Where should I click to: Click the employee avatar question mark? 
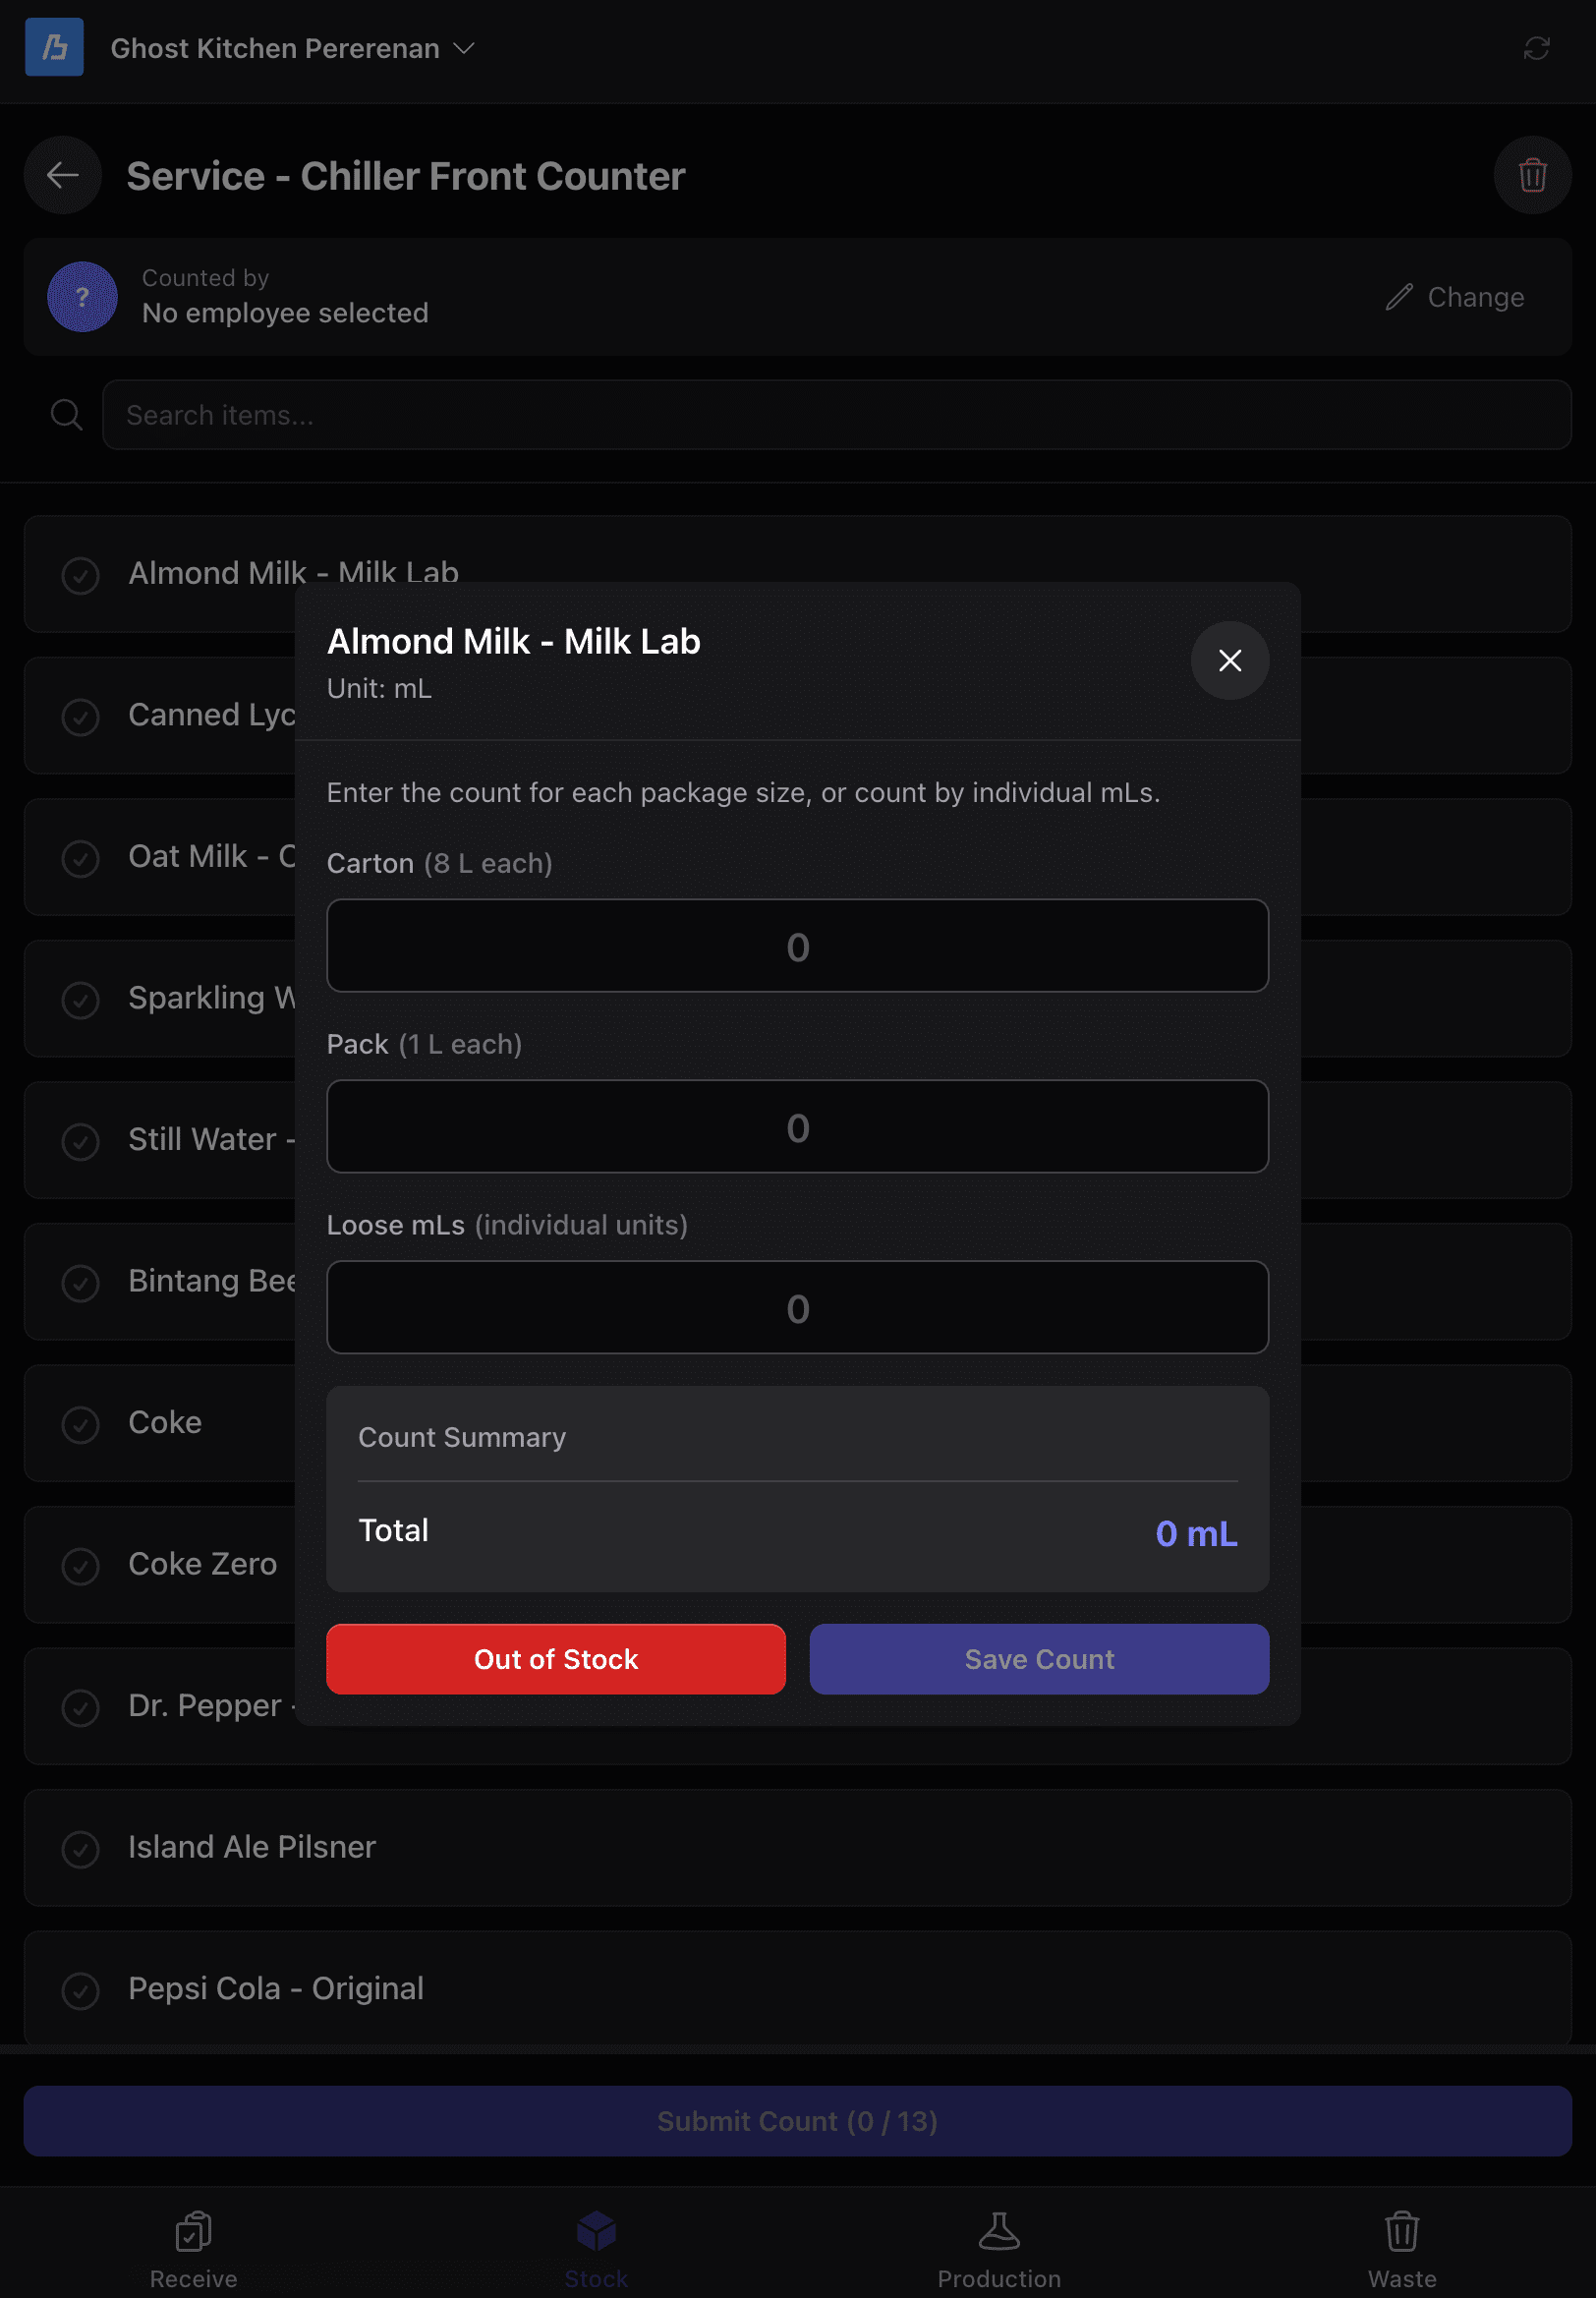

...

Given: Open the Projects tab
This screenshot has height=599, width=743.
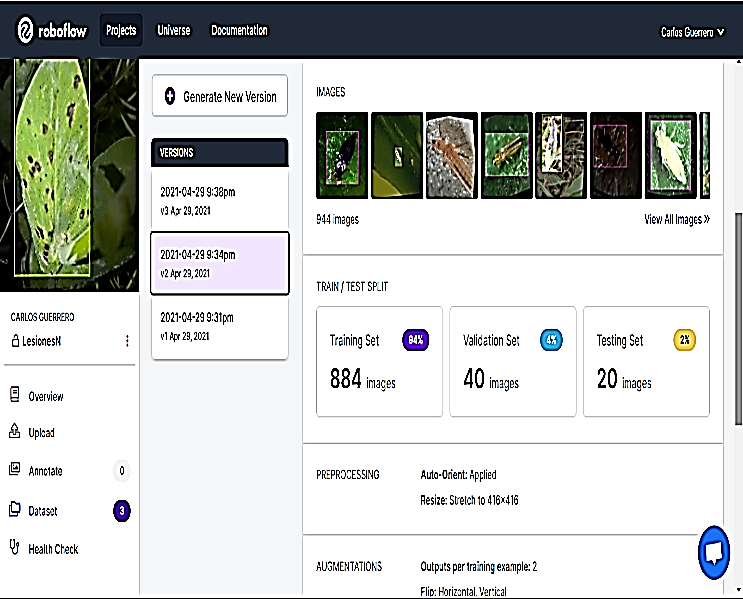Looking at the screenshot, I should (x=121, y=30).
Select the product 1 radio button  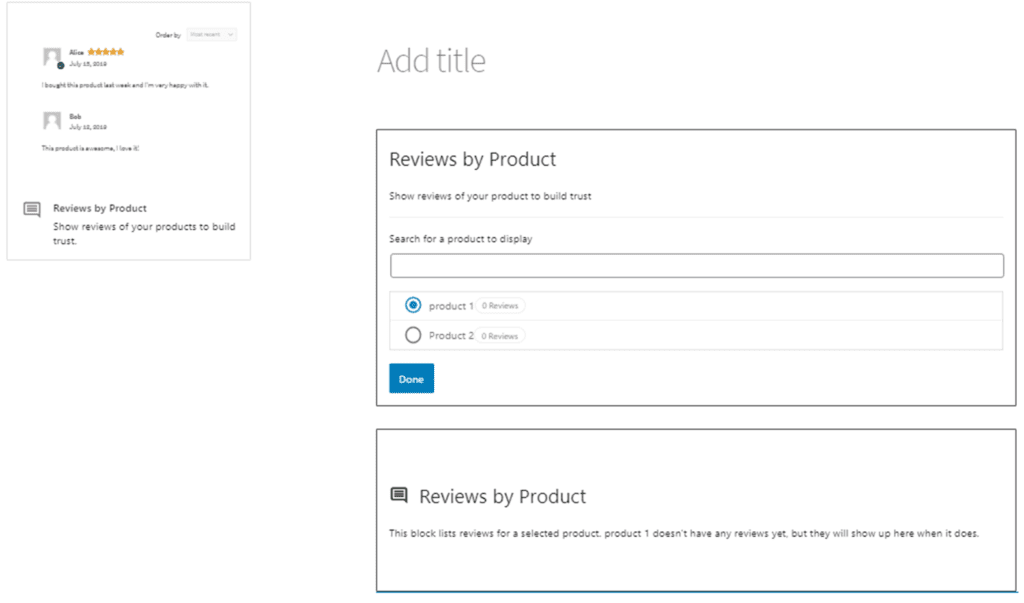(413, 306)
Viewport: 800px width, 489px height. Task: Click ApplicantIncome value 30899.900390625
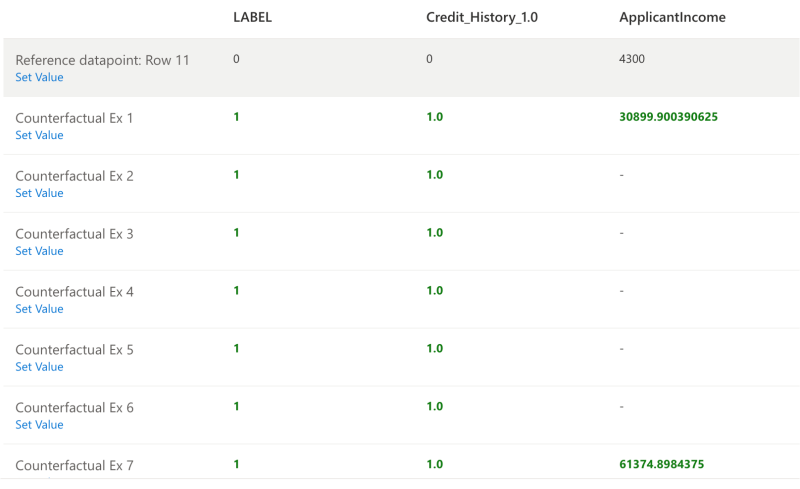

* * *

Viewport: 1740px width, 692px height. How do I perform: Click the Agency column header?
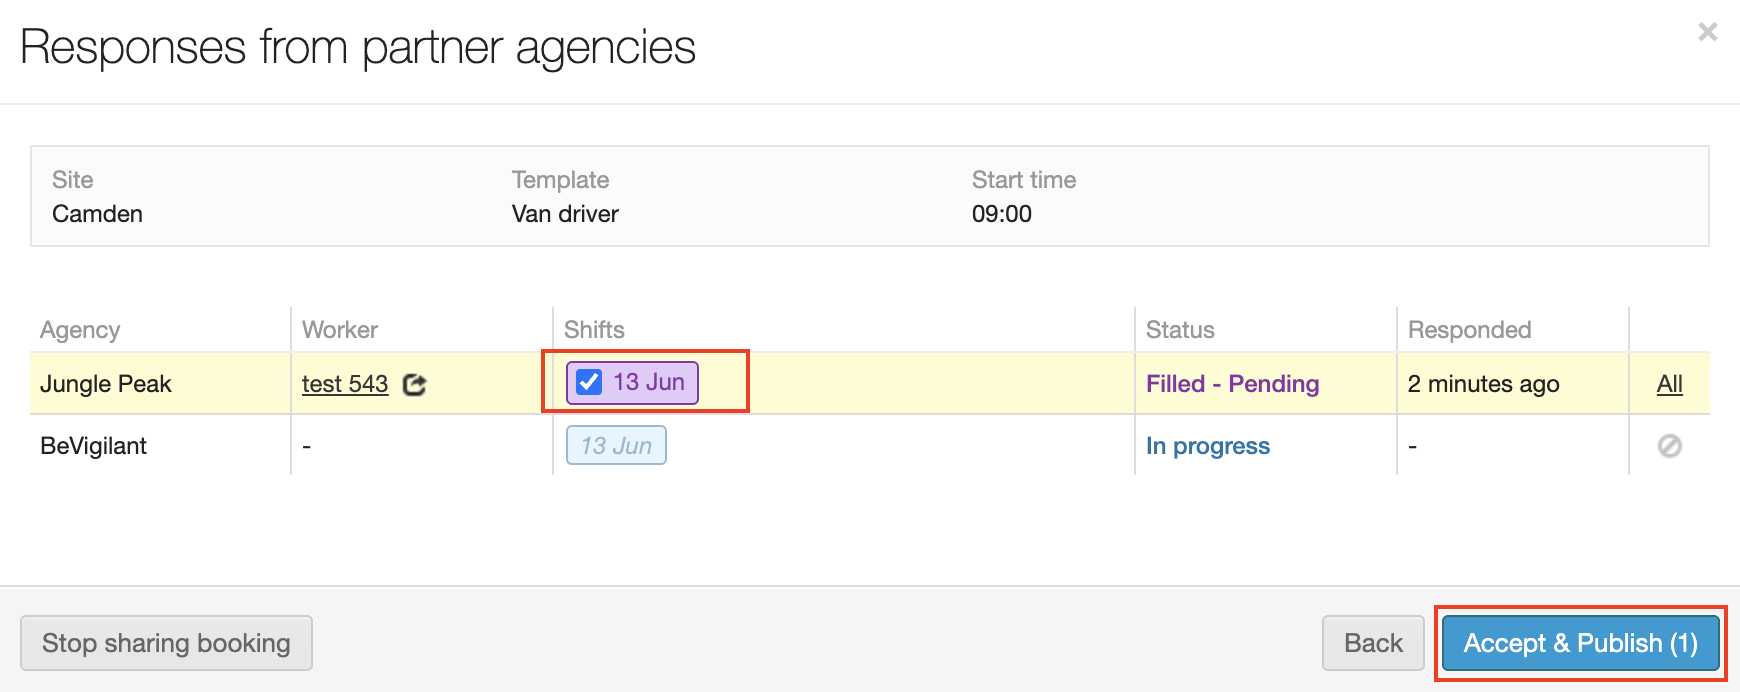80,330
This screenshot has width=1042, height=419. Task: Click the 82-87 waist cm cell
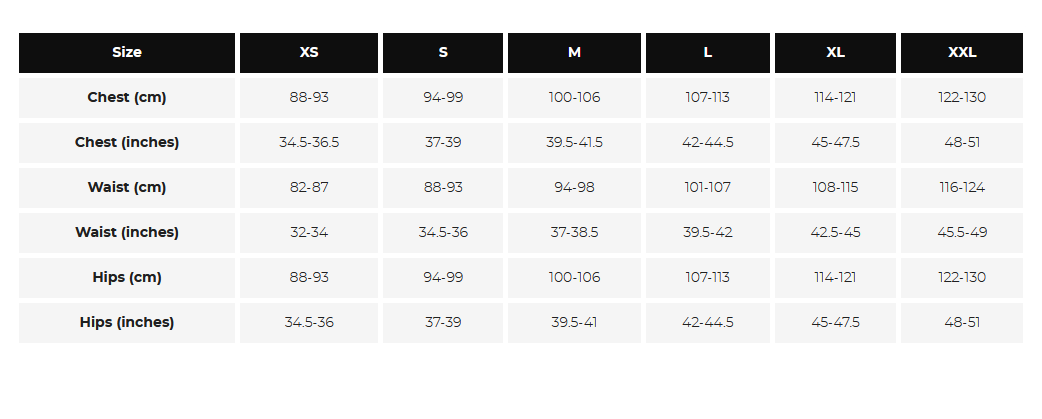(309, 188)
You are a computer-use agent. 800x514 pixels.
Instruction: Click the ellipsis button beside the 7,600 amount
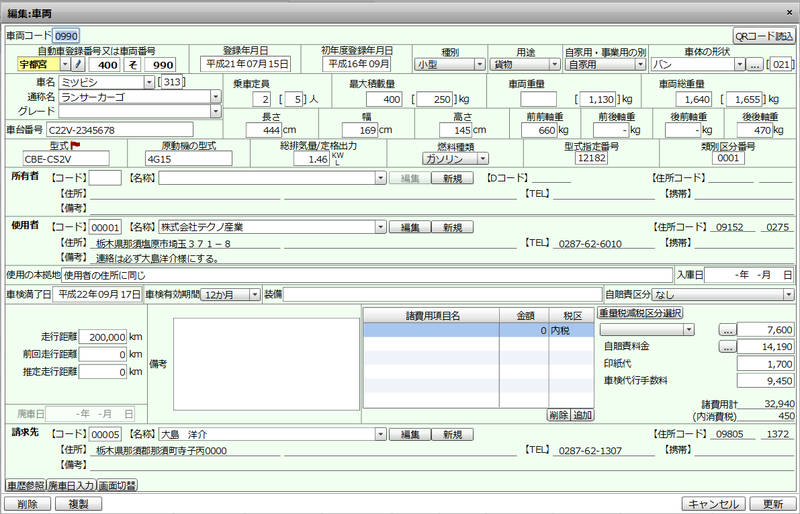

AIM OF THE EXERCISE:
Write out exactly the run of lines above that starts at the line containing "Viewport: 1740px width, 692px" and ends at the line containing "Instruction: Click the". Include both, and leave the pictures out.

OUTPUT OF THE EXERCISE:
Viewport: 1740px width, 692px height. How do I perform: Click the Agency column header?
80,330
This screenshot has width=1042, height=419. Task: Click the 82-87 waist cm cell
(309, 188)
You are a computer-use agent. 800x514 pixels.
Instruction: Click the ellipsis button beside the 7,600 amount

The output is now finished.